Mas depois veio a crise mundial e o mercado publicitário foi dos primeiros a ressentir-se. Teve de se repensar, de se reposicionar. “A criatividade comercial muda a cada dia, a cada hora, a cada minuto… É mais directa, não conhece posicionamentos rígidos. Hoje o imprevisto é que marca a diferença. E, se é verdade que a força das ideias persiste, elas são mais ‘escorregadias’. Há, no entanto, valores imutáveis. As pessoas continuam a mover-se por emoções mais que por razões. Os produtos sem qualidade não vingam, nunca vingaram. A falta de bom gosto paga-se. E tratar as pessoas como ignorantes também”. Actualmente, Monteiro acredita que o sector começa a dar os primeiros sinais de retoma.
Habituado a trabalhar rodeado de criativos, o presidente da Havas contrapõe com o seu lado de administrador. E é com esse olhar que lida diariamente com estes ‘espíritos livres’, que, garante, também tiveram de se adaptar a uma nova fase no mundo da publicidade. “O criativo e o estratega de hoje têm de ser estudiosos, além de talentosos e sem ponta de arrogância. No passado, apesar de haver muitos que eram talentosos e ávidos de saber, desenvolveram personalidades de prima donna em que tudo se resumia a uma frase de génio ou um spot memorável. Esse mundo acabou. Qual a assinatura do WhatsApp? Alguém sabe? No entanto é um negócio que, com 54 empregados, envia mais mensagens que todos os SMS de todas as empresas de telecomunicações do mundo! E alguém se lembra da campanha de lançamento do iPhone? Em ambos os casos, criativos trabalharam em campanhas que garantiram gigantescos sucessos. Resumindo: os melhores criativos são pessoas preocupadas em entender este mundo em evolução, que escutam com atenção e adoram trabalhar em equipa. Lidar com esses criativos é um prazer e uma lição para mim, todos os dias”.

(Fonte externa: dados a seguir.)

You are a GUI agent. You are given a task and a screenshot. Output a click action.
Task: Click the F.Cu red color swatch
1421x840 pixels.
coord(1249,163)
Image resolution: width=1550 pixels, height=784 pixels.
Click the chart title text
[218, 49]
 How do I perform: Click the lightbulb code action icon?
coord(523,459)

Por duas vezes nomeado Publicitário do Ano pela Meios & Publicidade; considerado, juntamente com Francisco Balsemão, Personalidade da Década no Mundo da Comunicação, Ricardo Monteiro acaba de receber o prémio Carreira atribuído pelos Lusos – Prémios Lusófonos da Criatividade. Ainda assim, aponta os seus “verdadeiros êxitos” fora da publicidade: “O meu filho mais velho trabalha na Ford e vai para Madrid este mês. O meu filho Filipe, com apenas 28 anos, tem já um importante cargo na Merck, em Lucerna, a sede da empresa. A minha filha Mafalda está em Nova Iorque, mas quer voltar a Portugal e o meu filho António, o mais novo, está a ajudar na organização da final da Champions League depois de se ter licenciado em Inglaterra, aliás como todos os irmãos. Esse é o meu verdadeiro êxito”, remata.